State official makes a deal to avoid prosecution


NEW HAVEN, Conn. – A state official who helped send former Gov. John G. Rowland to prison in a corruption case told a federal grand jury that she received many of the same expensive hotel getaways, lavish dinners and limousine rides that were used to bribe the governor’s office.

Yet Kristine Ragaglia made a deal for her testimony that spared her from prosecution, allowing her to keep the $104,000-a-year state job she now has investigating government fraud. She still faces a civil case brought by Attorney General Richard Blumenthal, and he said yesterday he was determined to go after “Ragaglia and others who have betrayed the public trust.”

Through sealed grand jury transcripts, FBI reports and personal diaries examined by The Associated Press, Ragaglia detailed how she took the luxuries while head of the state Department of Children and Families and helped steer a $57 million detention center contract to a developer who had provided gifts to Rowland.

Ragaglia, who ran the child protection agency from 1997-2003, testified that she sometimes wrote letters or placed phone calls to push the project along. Other times, she said, she just looked the other way.

All the while, the documents indicate, she carried on an affair with her supervisor in rooms given free at New York’s Waldorf-Astoria and Boston’s Ritz-Carlton hotels. And though she said she never drank on the job, she acknowledged battling an alcohol problem so bad it has caused lingering memory problems.

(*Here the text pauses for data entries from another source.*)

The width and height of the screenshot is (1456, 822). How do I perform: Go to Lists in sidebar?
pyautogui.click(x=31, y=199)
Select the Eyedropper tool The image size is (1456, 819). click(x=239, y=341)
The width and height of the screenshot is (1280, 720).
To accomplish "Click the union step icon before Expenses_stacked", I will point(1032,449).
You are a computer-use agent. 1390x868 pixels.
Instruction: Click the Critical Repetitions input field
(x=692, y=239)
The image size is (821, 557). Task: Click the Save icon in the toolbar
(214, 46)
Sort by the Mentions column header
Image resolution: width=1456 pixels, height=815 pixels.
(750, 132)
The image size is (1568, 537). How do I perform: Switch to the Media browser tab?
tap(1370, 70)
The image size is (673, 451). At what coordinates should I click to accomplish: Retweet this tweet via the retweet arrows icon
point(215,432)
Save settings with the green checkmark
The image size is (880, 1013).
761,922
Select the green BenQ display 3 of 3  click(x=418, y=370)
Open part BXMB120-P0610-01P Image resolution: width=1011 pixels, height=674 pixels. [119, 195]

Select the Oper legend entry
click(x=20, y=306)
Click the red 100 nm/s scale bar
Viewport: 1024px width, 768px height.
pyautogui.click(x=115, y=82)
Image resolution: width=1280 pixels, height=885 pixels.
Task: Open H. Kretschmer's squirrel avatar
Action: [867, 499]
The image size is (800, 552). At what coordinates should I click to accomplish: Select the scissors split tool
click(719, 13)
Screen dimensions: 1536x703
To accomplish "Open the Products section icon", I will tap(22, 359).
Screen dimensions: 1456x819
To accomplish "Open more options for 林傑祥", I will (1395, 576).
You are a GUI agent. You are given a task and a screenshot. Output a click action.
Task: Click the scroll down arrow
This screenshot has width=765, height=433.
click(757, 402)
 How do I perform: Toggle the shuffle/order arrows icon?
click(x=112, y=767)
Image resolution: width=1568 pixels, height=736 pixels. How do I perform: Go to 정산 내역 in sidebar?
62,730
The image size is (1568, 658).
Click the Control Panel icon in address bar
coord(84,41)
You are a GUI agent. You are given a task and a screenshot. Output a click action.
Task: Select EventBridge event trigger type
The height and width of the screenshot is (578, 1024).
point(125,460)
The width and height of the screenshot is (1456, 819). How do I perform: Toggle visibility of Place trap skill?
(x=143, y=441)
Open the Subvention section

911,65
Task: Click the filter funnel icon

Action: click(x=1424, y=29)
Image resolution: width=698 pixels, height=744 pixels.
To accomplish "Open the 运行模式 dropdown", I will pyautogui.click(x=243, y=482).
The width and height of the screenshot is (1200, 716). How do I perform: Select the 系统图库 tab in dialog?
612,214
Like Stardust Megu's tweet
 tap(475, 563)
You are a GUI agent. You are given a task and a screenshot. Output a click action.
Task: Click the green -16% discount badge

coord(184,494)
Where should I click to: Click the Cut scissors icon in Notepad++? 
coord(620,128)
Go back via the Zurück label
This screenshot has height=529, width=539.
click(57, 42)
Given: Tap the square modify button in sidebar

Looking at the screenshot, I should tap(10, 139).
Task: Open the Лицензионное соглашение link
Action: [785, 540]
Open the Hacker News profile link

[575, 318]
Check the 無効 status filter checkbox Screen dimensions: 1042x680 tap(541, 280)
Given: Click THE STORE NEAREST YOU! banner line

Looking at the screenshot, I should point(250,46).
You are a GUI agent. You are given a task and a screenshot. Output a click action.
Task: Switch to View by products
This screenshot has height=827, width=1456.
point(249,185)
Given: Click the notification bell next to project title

Asked to comment Sunday night, Ragaglia declined to say why she didn’t come forward when she suspected the deal was being fixed. But she noted that her cooperation helped send corrupt officials to prison.

“I did my part to make it right,” she told the AP.

Federal authorities agreed not to use Ragaglia’s 2004 grand jury testimony about the Rowland administration against her.

Ragaglia, a 44-year-old former assistant attorney general, left the child protection agency in 2003 amid the FBI’s burgeoning investigation. She was hired later that year – about six months before Rowland’s resignation – by the state’s Department of Social Services as head of the fraud unit.